Max Eduard Giese (5 July 1867, Düsseldorf - 9 July 1916, Munich) was a German landscape and cityscape painter, associated with the Düsseldorfer Malerschule.
He was the first son born to the architect, Ernst Giese, who had taken a professorship at the Kunstakademie Düsseldorf the year before, and his wife, Gertrud née Barteldes. His brother Friedrich, who would also become an architect, was born in 1871. The following year, his father moved back to his hometown of Dresden, to become a partner in a design firm.[1] Max would return to Düsseldorf, to study painting at the Kunstakademie.
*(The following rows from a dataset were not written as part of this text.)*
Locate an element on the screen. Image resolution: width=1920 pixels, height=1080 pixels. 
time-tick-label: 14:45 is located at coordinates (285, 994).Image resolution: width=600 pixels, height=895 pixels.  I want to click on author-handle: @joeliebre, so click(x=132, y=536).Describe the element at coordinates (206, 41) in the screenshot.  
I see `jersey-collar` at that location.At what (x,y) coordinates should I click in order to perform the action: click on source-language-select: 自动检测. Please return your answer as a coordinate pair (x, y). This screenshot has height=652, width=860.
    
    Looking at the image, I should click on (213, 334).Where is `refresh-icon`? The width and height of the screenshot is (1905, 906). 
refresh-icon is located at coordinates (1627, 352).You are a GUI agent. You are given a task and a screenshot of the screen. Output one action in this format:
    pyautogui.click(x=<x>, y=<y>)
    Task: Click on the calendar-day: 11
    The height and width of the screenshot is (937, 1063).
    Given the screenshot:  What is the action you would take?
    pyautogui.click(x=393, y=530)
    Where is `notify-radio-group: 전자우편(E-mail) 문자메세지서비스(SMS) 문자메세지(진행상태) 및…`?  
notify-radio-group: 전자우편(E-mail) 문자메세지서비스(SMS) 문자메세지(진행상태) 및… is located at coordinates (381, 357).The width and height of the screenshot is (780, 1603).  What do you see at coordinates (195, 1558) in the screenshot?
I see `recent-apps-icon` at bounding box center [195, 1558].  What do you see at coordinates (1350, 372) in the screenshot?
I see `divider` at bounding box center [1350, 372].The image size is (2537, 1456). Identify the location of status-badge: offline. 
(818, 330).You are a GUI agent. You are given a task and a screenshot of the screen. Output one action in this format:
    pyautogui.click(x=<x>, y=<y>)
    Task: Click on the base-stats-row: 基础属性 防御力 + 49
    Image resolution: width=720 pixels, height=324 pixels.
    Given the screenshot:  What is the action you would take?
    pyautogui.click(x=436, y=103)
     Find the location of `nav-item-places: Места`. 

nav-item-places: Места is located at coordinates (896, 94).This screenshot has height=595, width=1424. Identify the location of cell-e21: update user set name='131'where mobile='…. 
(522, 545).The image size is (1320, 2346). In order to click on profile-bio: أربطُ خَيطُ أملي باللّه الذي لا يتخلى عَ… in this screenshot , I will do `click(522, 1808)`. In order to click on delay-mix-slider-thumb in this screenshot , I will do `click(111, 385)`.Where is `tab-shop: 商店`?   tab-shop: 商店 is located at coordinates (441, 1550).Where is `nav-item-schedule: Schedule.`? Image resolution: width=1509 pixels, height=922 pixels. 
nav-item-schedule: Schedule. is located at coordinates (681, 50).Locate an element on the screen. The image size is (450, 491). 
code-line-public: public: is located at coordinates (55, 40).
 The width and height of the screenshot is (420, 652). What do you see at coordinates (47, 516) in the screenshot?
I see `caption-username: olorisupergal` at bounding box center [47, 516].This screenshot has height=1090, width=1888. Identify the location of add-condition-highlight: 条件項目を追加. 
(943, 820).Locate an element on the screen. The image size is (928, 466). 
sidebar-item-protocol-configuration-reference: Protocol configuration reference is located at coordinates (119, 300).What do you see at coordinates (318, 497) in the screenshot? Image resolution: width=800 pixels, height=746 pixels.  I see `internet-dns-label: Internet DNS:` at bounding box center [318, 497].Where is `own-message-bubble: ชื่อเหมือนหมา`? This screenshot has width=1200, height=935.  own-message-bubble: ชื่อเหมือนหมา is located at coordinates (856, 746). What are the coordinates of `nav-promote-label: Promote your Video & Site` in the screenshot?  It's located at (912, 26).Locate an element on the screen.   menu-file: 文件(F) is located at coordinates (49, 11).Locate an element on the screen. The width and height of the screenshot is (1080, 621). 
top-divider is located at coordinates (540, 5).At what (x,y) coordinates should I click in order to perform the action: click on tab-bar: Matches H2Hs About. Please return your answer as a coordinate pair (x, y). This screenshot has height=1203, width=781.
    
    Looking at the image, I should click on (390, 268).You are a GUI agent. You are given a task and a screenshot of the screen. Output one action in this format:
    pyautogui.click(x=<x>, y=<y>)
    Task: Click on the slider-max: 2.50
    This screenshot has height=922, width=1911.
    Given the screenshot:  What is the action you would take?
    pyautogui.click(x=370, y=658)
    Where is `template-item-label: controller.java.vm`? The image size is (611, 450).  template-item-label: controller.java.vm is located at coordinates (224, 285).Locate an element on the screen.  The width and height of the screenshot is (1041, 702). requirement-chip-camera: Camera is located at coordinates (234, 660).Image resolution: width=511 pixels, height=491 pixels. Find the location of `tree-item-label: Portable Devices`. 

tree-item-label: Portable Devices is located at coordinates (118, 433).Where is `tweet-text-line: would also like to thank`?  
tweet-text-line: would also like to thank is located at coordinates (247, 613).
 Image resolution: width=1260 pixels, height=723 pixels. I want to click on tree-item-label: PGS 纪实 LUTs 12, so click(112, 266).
His most important teacher there was the Naturalistic landscape artist, Eugen Dücker, whose classes he attended from 1887 to 1889. He then went to Munich, where he was a private student of Ludwig Dill, after which he settled back in Dresden, as a free-lance painter. He also exhibited frequently; notably at the Glaspalast (from 1890), the Große Berliner Kunstausstellung (1893), and the Vienna Künstlerhaus (1894).[2]
In 1897, he married a fellow painter, Martha Schmook (1860–1923), originally from Breslau and one of the founders of the (Female Artists' Association). In 1900, they moved to Munich, where they lived with her sister, the painter . Later, Martha became Chairwoman of the Federation of German and Austrian Artists' Associations.[3]
In 1904, together with Carl Strathmann, René Reinicke, Hans Beat Wieland, Rudolf Köselitz, and several others, he was one of the co-founders of the Munich Watercolorists Association.[4]